I still don’t like the planet of Spyre, but Slott does introduce some interesting ideas in this issue.

The members of the Fantastic Four are in various places on the planet Spyre, which is the planet they’d intended to reach on their original space mission. The planet is pretty much your average inhabited planet, complete with people, cities, super-powers and the like. Reed and Sue are trapped by the Overseer, leader of the superhero team The Unparalleled. He explains that Reed’s original scanning of their planet opened their eyes to other worlds, and Overseer reversed the technology to spy on Earth and the Fantastic Four. Fearing an invasion of these super-powered beings, Overseer mastered Cosmic Rays and periodically blasts his own people to give them powers. The pretty ones join The Unparalleled and the ugly ones are sent down to Low Town to live in squalor. Reed and Sue eventually manage to escape, pursued by the Unparalleled.

The Thing is in Low Town beating up all of the ugly ones, who ended up as monsters, similar to him They’re a gang now and they blame him for what happened to them, hence why they’re attacking him. When he stomps their lead guy, the Thing starts giving everyone a speech about how they don’t need to be monsters in the dark. When he sees Reed and Sue’s distress beacon, the Thing hypes up the Low Town mobs for a rebellion.

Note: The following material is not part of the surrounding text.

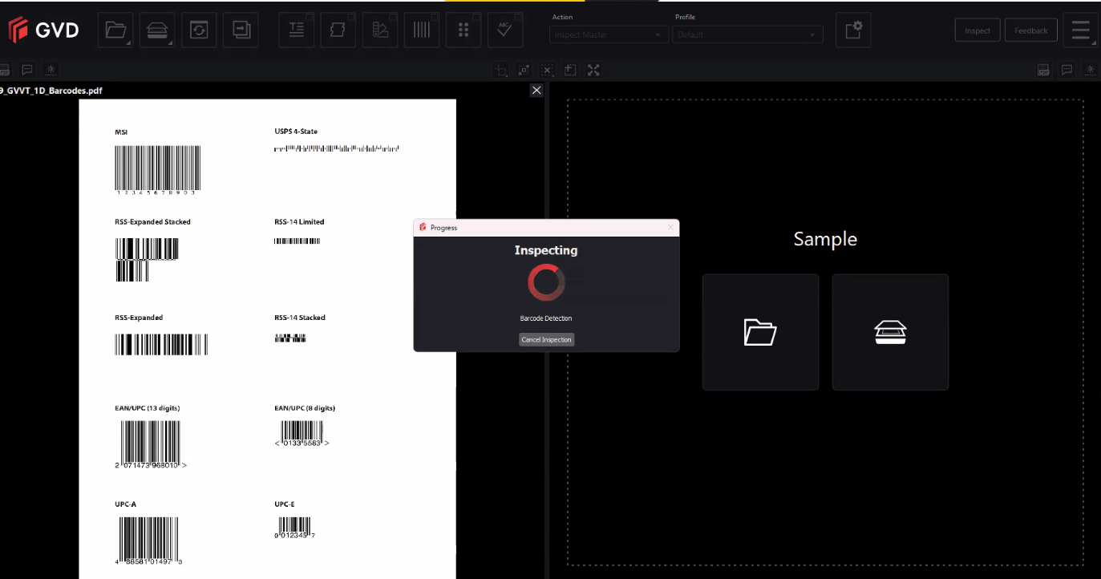Select the text inspection tool icon

tap(297, 30)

The Human Torch is hanging out with Sky, one of the Unparalleled, who claimed him as her soulmate last issue. She reveals that every person in Spyre is scanned at a certain age and matched with their perfect soulmate. She was scanned at the exact same time as Reed’s original scanning of their planet, and that somehow matched her with Johnny. She takes him on a flying tour of the city and Johnny agrees that they definitely have a connection.

Comic Rating: 6/10 – Pretty Good.

As I said in my review of the previous issue, I do no like the world of Spyre. The infinitely creative Dan Slott could have come up with anything to put on the planet from the original Fantastic Four mission, and he instead comes up with another Earth-style planet with a society that is just slightly off from Earth’s. How boring. But at least this issue introduces the idea that the residents of this planet have harnessed the cosmic rays that gave the Fantastic Four their powers and use them on their own people. That’s a pretty new and unique idea with ties to the origins of the Fantastic Four. That such activity gave us the utterly generic Unparalleled just echoes my overall problems with Spyre. But the idea of harnessing cosmic rays and giving people powers with them is neat. And the rest of the issue is good enough. The various members of the Four take on various characters and challenges, none of which are particularly interesting. But the art is nice, the writing is nice and there’s some tension. I just lament how boring this overall world is.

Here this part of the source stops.